What is now ICON Sport has long outgrown its Shooto ties, while Hawaiian Shooto still exists in the form of small local affiliate Punishment in Paradise. Meanwhile, HOOKnSHOOT still exists as a Shooto Americas affiliate, but the Japanese imports are long gone, and by and large, so is the promotion's relevance to Shooto on the largest level. So, what makes this any different?

"The one thing that makes it different is that I go to church on Sunday, and I'm prayin'," laughed Manly, a devoutly religious Christian.

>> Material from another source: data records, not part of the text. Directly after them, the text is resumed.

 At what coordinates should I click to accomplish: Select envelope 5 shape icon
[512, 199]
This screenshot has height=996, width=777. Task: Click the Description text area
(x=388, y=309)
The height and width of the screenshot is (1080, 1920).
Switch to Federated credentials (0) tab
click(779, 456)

"Really though, what makes this different is our relationship with Shooto Japan," he continued. "What people think 'Shooto' is … it's Sustain, the Japanese guys, the dragon logo. That's what we're bringing."

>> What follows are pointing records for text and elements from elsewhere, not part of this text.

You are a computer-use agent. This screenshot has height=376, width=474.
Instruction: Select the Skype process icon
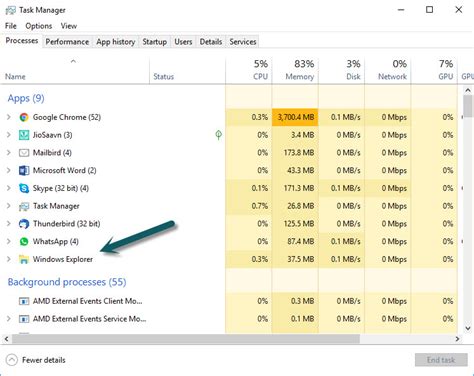pos(24,188)
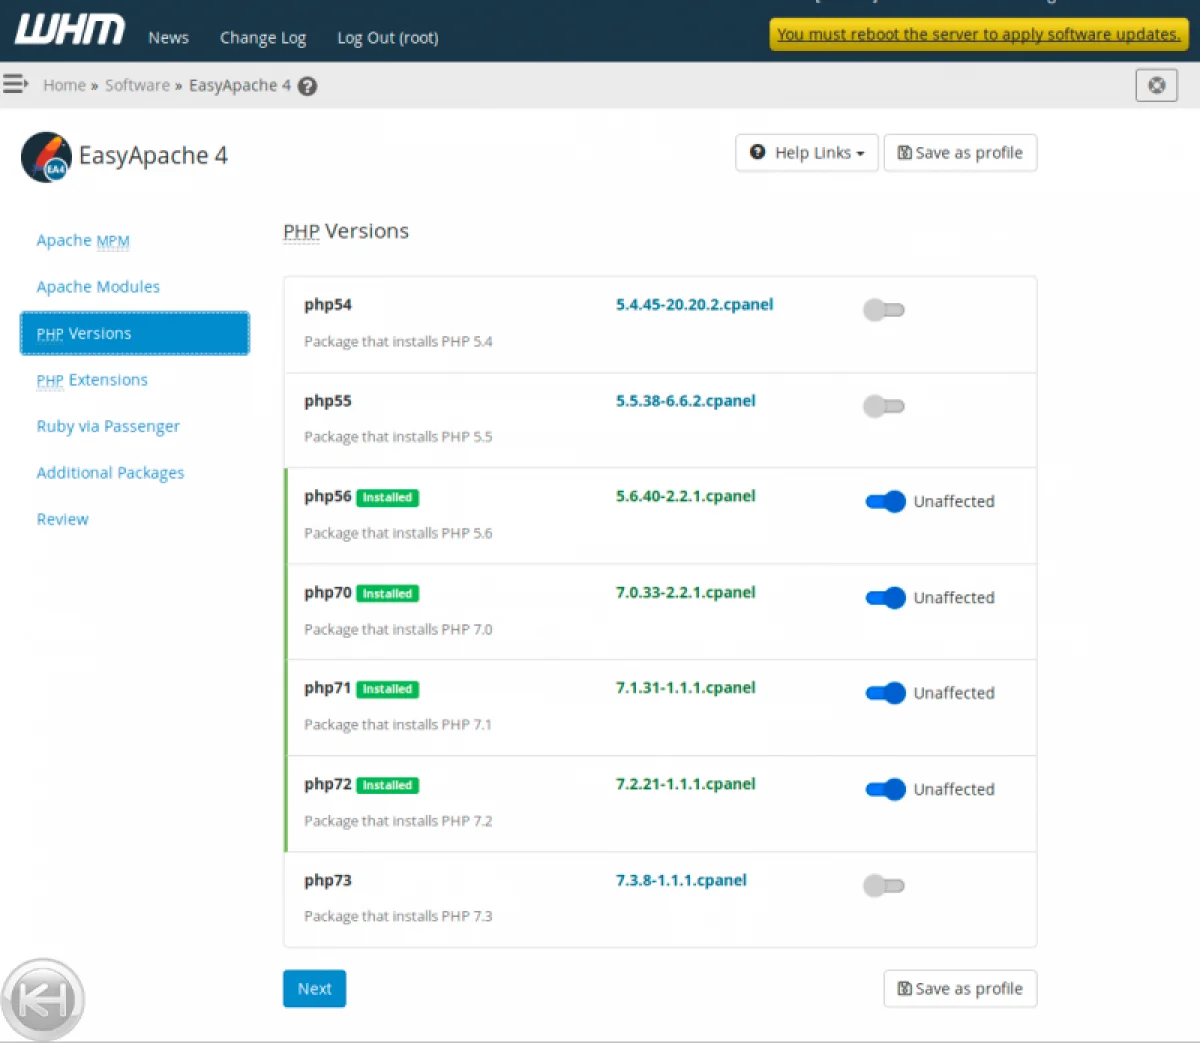Open php72 version 7.2.21-1.1.1.cpanel link
Viewport: 1200px width, 1043px height.
(685, 784)
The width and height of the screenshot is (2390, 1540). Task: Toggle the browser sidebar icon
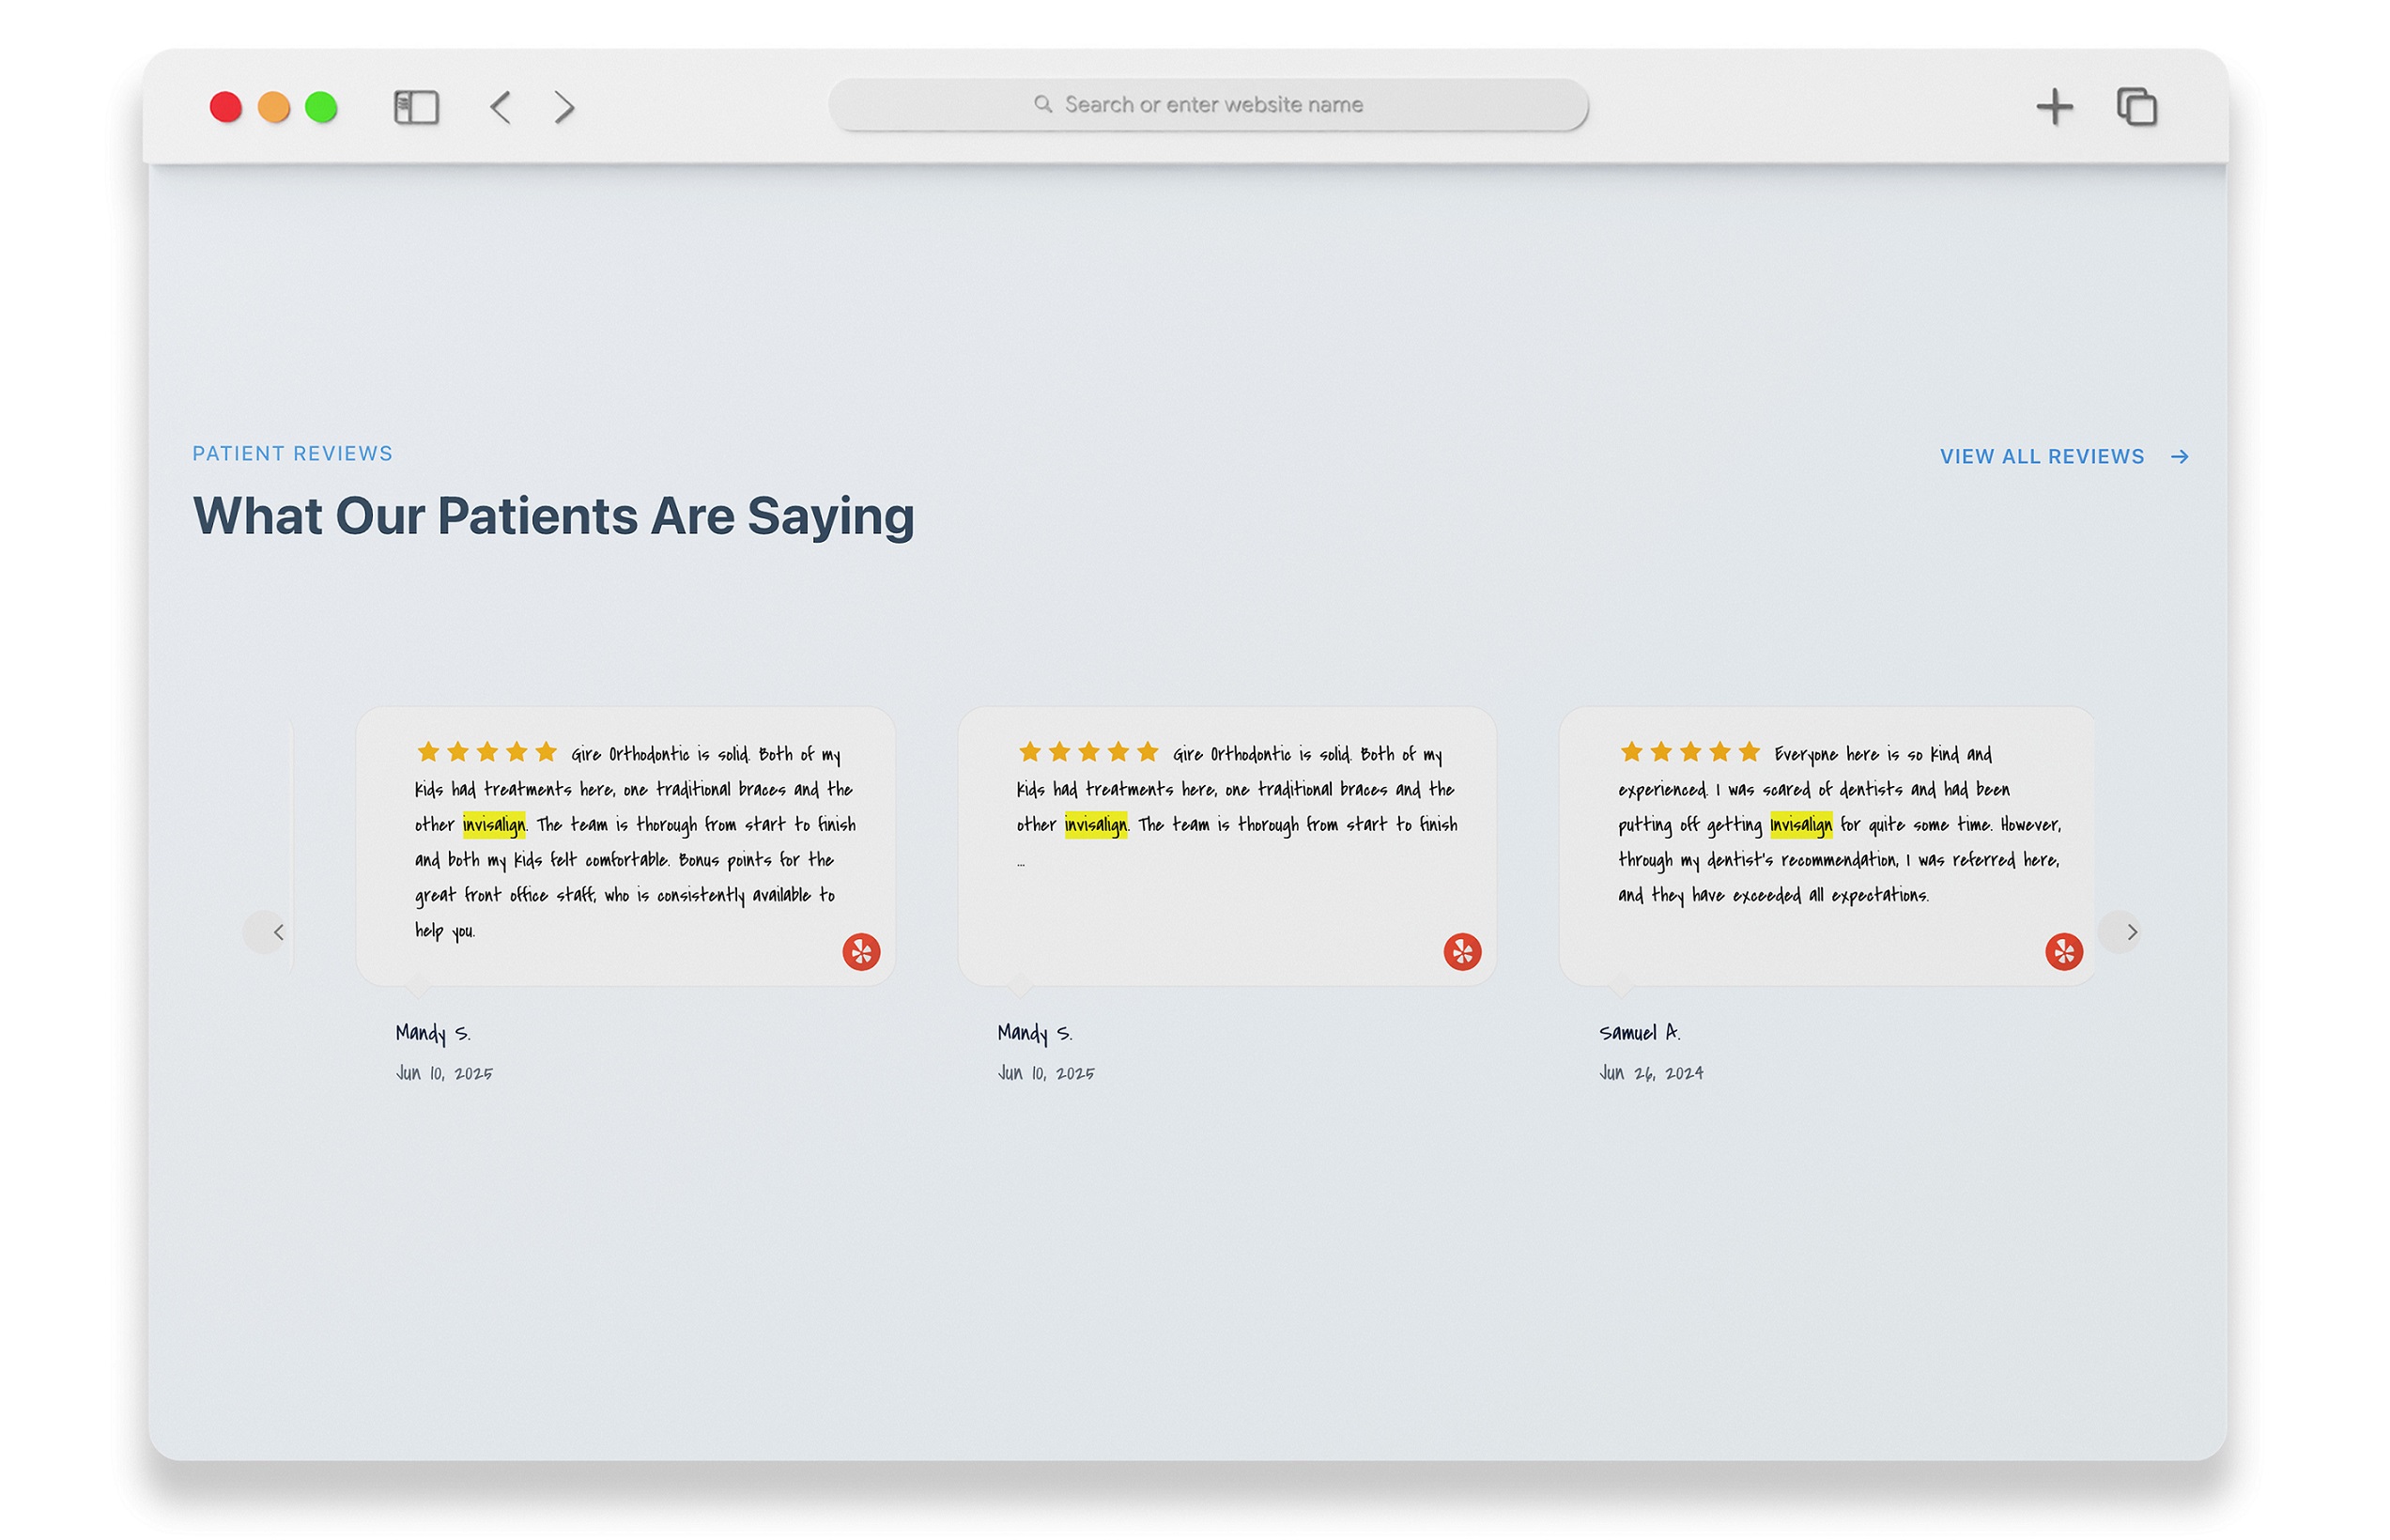point(416,107)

Though Manly admits that all the trappings of professional Shooto won't be brought this time around, a cursory background check on professional Shooto and oversight by the Armando Garcia-led California State Athletic Commission would lead most to believe this is a marriage of oil and water.

"We will be using the Shooto gloves. We thought we'd be able to do it with the Shooto rules this time," revealed Manly. "Armando Garcia was actually all for it, but we just didn't get it done in time, so it won't be this time around."

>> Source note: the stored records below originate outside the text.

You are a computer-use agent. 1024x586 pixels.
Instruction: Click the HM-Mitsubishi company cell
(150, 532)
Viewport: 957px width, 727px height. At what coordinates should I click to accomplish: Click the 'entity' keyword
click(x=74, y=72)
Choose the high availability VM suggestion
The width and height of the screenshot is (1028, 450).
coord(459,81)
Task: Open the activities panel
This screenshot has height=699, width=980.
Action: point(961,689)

The weight classes for this evening will be imperially altered so to speak. Since Shooto's weight classes are rooted in the metric system, the weight contracts for the evening will be rounding up to fives and zeroes in pounds from the usual weights of 132, 143, 154, 168, 183 and so on and so forth. Shooto officials won't be a piece of the puzzle either. Taro Wakabayashi, who has refereed hundreds of amateur and professional Shooto bouts over his 13-plus years as a Shooto official, was denied his license as a referee by the CSAC.

"Yeah, his résumé looked pretty good, but he'll need to take a refereeing course in September they said," Manly snickered.

Any hardship this card entails doesn't seem as though it will do much to dampen his ambitions. A general "What's next?" sort of question was all Manly needed to take off in a 100 meter style sprint again.

"BJ [Kojima] wants to come out and fight for us," he said. "We want to get Lion [Takeshi], [Ryota] Matsune, everyone. I want to do [Shinya] Aoki against Nick Diaz (Pictures) in Stockton."

Of course, there's at least one other name he has in mind.

"Rumina Sato (Pictures)," he proclaimed. "We're working on getting him to come fight, but obviously, he's got a lot of stuff going on."

The goal is to run an additional five shows at the No Limits Event Center over the next year, with bimonthly events. While continuing to showcase talent from Shooto Japan, the events will also serve the purpose of crowning North American Shooto champions, under the revamped regional structure of international professional Shooto.

"We're gonna do this October and December before the year is even out. We're gonna crown champions from 135 up to heavyweight in tournament style. I know it's ambitious," Manly said, laughing once again. "But I'm an MMA fan, so I approach all of the promotions, and productions from that perspective, I feel this is what fans want to see."

But with MMA in an unprecedented period of growth globally, with dozens of promotions now wielding cable television and being available on pay-per-view, it is hard to imagine why individuals outside of MMA's rabid hardcore fanbase would care about an entity whose product is still rooted so deeply in the heart of Tokyo, and whose stateside excursions would only be a sliver to squint of the much larger, more vivid picture.

"Why should people care about Shooto?" said Manly, echoing my question. "Shooto is for the people. This is their organization. I don't want to be a Shooto 'promoter'; I think of myself as a Shooto 'brand manager.' I'm just managing the brand and the sport here, and doing whatever I can to make it grow."

But since that was such a straight, matter-of-fact answer, it would not have suited Manly to end on such a note.

"Shooto is the OG MMA organization," he laughed. "And PRIDE ain't ever comin' back, so this is the best you're gonna get."